Groundbreaking research from the University of California, Berkeley is challenging conventional wisdom about relationship endings by revealing that the dissolution of adult friendships often causes more prolonged psychological distress than romantic breakups. The longitudinal study followed 1,200 adults for three years, tracking their emotional responses to various relationship transitions, with surprising results.
While romantic breakups initially caused more acute pain, friendship breakups tended to result in longer-lasting feelings of grief, confusion, and identity disruption. “With romantic partners, there are clear scripts for breaking up and societal support for the process,” explains lead researcher Dr. Maya Chen. “But when a close friendship ends, especially in adulthood, people often suffer in silence, without rituals or language to process the loss.”
The study identified several unique challenges of friendship breakups. Unlike romantic relationships which often have clear “markers” of status, friendships frequently end through gradual drifting apart, leaving individuals uncertain about where they stand. Adult friendships also tend to be deeply intertwined with self-concept, particularly for single individuals or those in non-traditional family structures. “My friends weren’t just people I liked – they were my chosen family,” shared one participant. “Losing them felt like losing part of myself.”
Researchers also uncovered gender differences in friendship dissolution. Women reported more distress over losing same-gender friendships, while men experienced particular difficulty when friendships ended due to life transitions like marriage or parenthood.

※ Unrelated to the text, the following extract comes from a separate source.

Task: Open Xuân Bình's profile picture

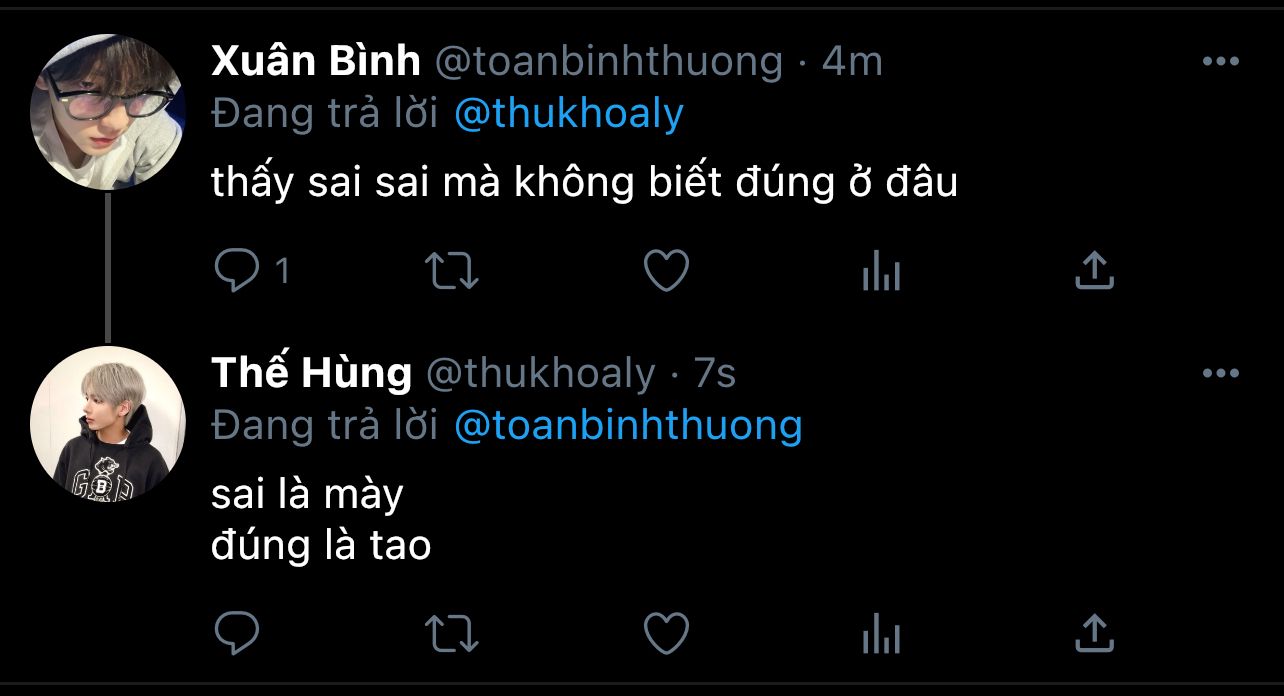Action: 108,112
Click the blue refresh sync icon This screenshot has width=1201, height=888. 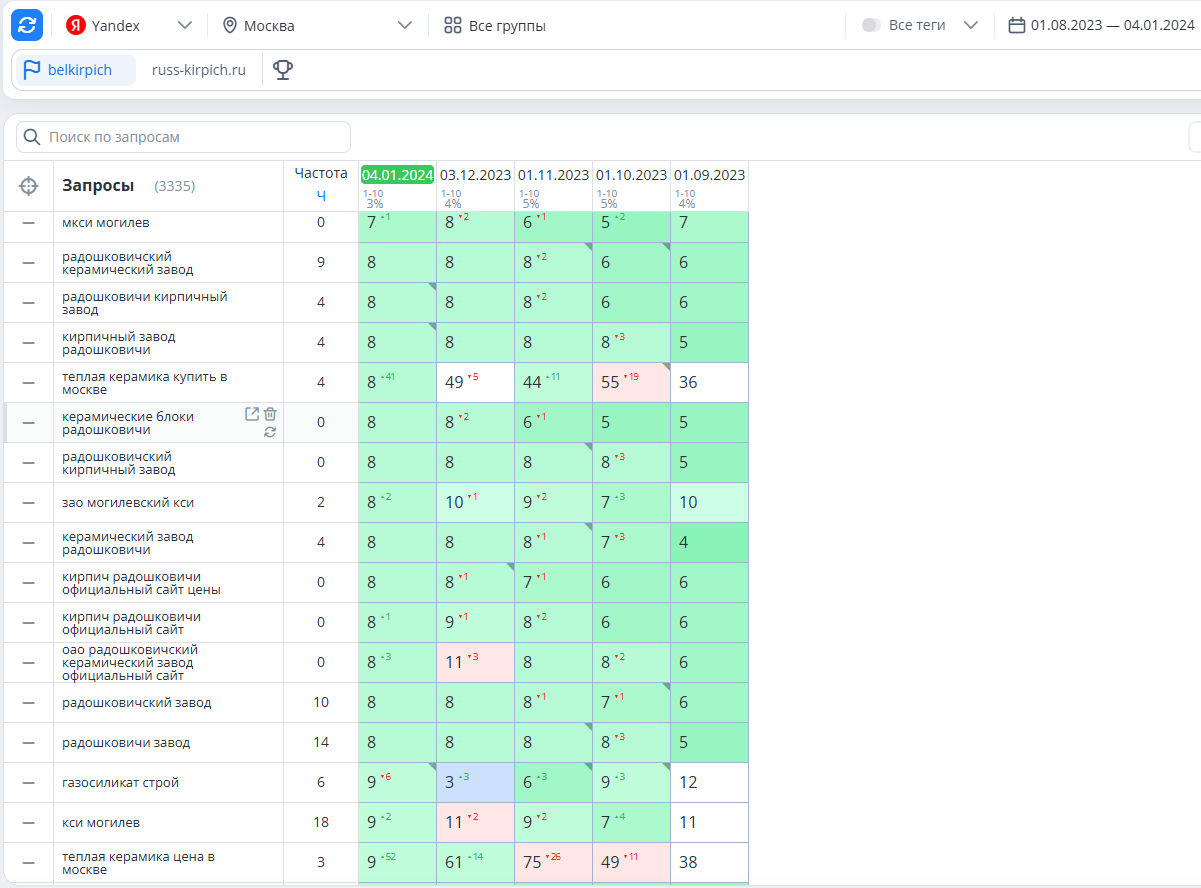click(27, 25)
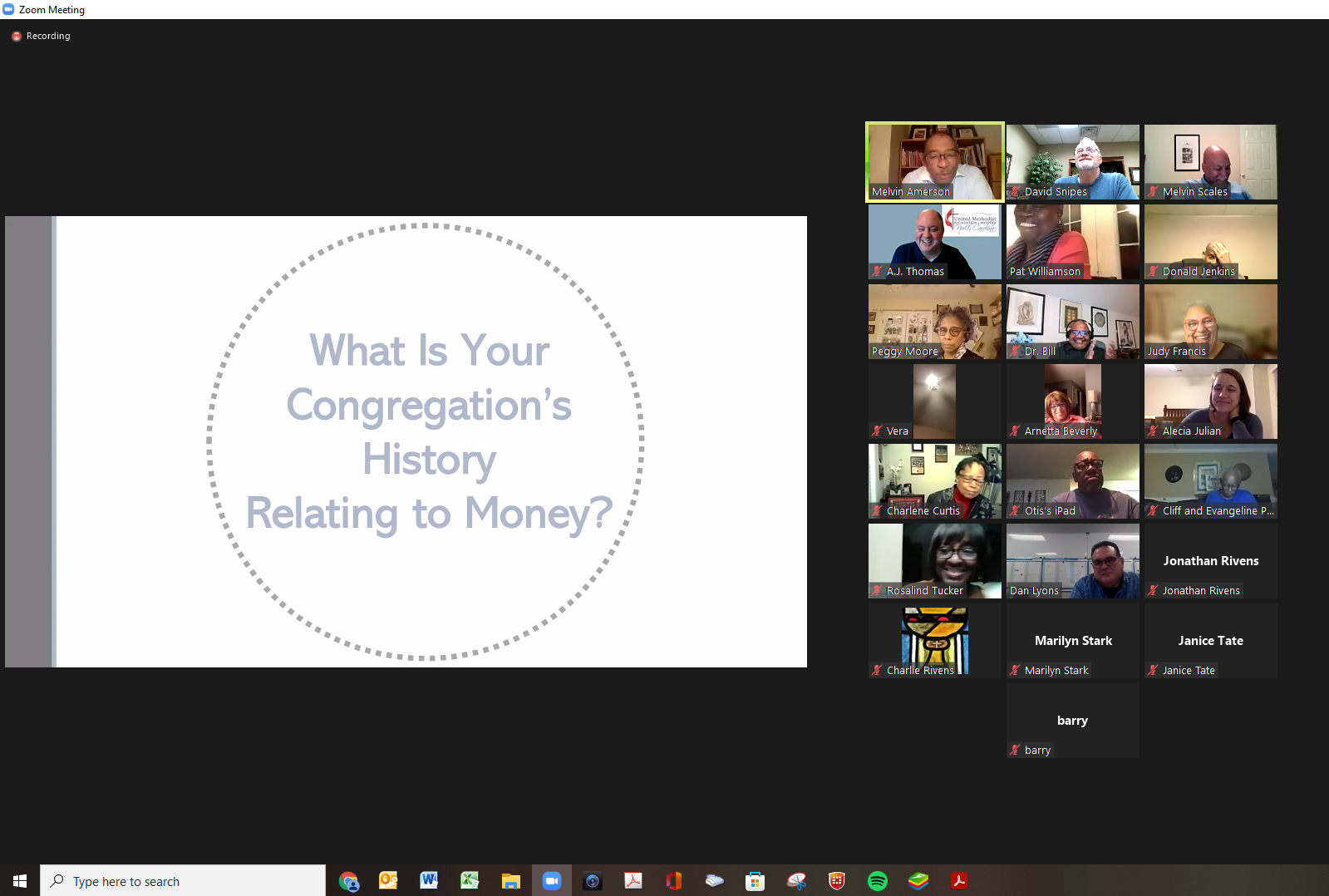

The study’s most practical finding was that individuals who engaged in “friendship closure rituals” – even self-created ones like writing goodbye letters or holding private ceremonies – recovered more quickly from the loss.
This research is sparking new interest in friendship counseling and the development of resources to help people navigate these painful but common experiences. Some therapists are adapting grief counseling techniques for friendship loss, while social platforms are experimenting with features to help friends have difficult conversations before relationships reach breaking points.